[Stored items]
-=-=-=-=-

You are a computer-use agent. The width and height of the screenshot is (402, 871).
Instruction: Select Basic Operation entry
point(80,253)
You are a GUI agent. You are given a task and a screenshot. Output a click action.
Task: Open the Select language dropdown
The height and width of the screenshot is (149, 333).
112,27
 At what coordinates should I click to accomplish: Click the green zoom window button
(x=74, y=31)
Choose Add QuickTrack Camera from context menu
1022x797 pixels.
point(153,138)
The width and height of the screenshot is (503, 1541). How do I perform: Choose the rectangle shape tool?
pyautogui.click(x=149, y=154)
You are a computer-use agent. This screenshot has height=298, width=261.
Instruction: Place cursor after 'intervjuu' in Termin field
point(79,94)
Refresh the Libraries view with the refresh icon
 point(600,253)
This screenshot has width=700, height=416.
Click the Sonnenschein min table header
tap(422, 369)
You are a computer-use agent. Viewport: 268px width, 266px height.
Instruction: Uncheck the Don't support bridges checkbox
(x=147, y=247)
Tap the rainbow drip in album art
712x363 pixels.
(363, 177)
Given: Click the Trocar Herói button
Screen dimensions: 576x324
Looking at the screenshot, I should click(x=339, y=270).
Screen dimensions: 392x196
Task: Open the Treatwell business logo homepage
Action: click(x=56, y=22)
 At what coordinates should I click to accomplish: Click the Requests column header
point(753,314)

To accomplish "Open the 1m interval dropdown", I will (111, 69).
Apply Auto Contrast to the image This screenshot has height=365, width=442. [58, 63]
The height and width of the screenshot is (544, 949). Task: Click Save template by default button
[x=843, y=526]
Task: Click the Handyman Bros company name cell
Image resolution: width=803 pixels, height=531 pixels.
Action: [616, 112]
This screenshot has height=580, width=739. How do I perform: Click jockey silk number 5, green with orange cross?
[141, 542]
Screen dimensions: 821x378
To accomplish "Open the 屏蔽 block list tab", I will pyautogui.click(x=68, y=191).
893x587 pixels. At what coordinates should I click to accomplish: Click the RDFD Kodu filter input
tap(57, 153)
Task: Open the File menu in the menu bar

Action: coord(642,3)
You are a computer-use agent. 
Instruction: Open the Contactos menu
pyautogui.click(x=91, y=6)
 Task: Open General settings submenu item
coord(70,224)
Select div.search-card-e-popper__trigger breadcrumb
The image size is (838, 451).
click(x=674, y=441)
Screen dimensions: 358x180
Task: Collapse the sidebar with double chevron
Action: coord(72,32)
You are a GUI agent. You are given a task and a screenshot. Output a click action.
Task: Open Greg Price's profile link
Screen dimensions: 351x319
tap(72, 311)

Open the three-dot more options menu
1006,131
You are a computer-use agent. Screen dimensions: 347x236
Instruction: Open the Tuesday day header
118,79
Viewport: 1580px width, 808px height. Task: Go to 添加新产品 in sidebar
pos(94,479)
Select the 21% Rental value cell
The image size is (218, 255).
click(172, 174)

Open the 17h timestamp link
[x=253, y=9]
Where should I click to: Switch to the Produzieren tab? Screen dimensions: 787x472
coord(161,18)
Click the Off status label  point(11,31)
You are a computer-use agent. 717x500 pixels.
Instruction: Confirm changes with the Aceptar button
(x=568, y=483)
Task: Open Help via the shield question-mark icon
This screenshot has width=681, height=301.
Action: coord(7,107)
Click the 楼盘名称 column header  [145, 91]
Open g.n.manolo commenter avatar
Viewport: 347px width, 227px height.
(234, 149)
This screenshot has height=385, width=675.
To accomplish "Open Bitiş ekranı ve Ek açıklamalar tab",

-=-=-=-=-

Retype each entry exactly.

• Exercise output:
You are a computer-use agent. The width and height of the screenshot is (402, 871).
Instruction: Select Basic Operation entry
point(80,253)
You are a GUI agent. You are given a task and a screenshot. Output a click action.
Task: Open the Select language dropdown
The height and width of the screenshot is (149, 333).
112,27
 At what coordinates should I click to accomplish: Click the green zoom window button
(x=74, y=31)
Choose Add QuickTrack Camera from context menu
1022x797 pixels.
point(153,138)
The width and height of the screenshot is (503, 1541). How do I perform: Choose the rectangle shape tool?
pyautogui.click(x=149, y=154)
You are a computer-use agent. This screenshot has height=298, width=261.
Instruction: Place cursor after 'intervjuu' in Termin field
point(79,94)
Refresh the Libraries view with the refresh icon
 point(600,253)
This screenshot has width=700, height=416.
Click the Sonnenschein min table header
tap(422, 369)
You are a computer-use agent. Viewport: 268px width, 266px height.
Instruction: Uncheck the Don't support bridges checkbox
(x=147, y=247)
Tap the rainbow drip in album art
712x363 pixels.
(363, 177)
Given: Click the Trocar Herói button
Screen dimensions: 576x324
Looking at the screenshot, I should click(x=339, y=270).
Screen dimensions: 392x196
Task: Open the Treatwell business logo homepage
Action: click(x=56, y=22)
 At what coordinates should I click to accomplish: Click the Requests column header
point(753,314)

To accomplish "Open the 1m interval dropdown", I will (111, 69).
Apply Auto Contrast to the image This screenshot has height=365, width=442. [58, 63]
The height and width of the screenshot is (544, 949). Task: Click Save template by default button
[x=843, y=526]
Task: Click the Handyman Bros company name cell
Image resolution: width=803 pixels, height=531 pixels.
Action: [616, 112]
This screenshot has height=580, width=739. How do I perform: Click jockey silk number 5, green with orange cross?
[141, 542]
Screen dimensions: 821x378
To accomplish "Open the 屏蔽 block list tab", I will pyautogui.click(x=68, y=191).
893x587 pixels. At what coordinates should I click to accomplish: Click the RDFD Kodu filter input
tap(57, 153)
Task: Open the File menu in the menu bar

Action: coord(642,3)
You are a computer-use agent. 
Instruction: Open the Contactos menu
pyautogui.click(x=91, y=6)
 Task: Open General settings submenu item
coord(70,224)
Select div.search-card-e-popper__trigger breadcrumb
The image size is (838, 451).
click(x=674, y=441)
Screen dimensions: 358x180
Task: Collapse the sidebar with double chevron
Action: coord(72,32)
You are a GUI agent. You are given a task and a screenshot. Output a click action.
Task: Open Greg Price's profile link
Screen dimensions: 351x319
tap(72, 311)

Open the three-dot more options menu
1006,131
You are a computer-use agent. Screen dimensions: 347x236
Instruction: Open the Tuesday day header
118,79
Viewport: 1580px width, 808px height. Task: Go to 添加新产品 in sidebar
pos(94,479)
Select the 21% Rental value cell
The image size is (218, 255).
click(172, 174)

Open the 17h timestamp link
[x=253, y=9]
Where should I click to: Switch to the Produzieren tab? Screen dimensions: 787x472
coord(161,18)
Click the Off status label  point(11,31)
You are a computer-use agent. 717x500 pixels.
Instruction: Confirm changes with the Aceptar button
(x=568, y=483)
Task: Open Help via the shield question-mark icon
This screenshot has width=681, height=301.
Action: coord(7,107)
Click the 楼盘名称 column header  [145, 91]
Open g.n.manolo commenter avatar
Viewport: 347px width, 227px height.
(234, 149)
This screenshot has height=385, width=675.
To accomplish "Open Bitiş ekranı ve Ek açıklamalar tab",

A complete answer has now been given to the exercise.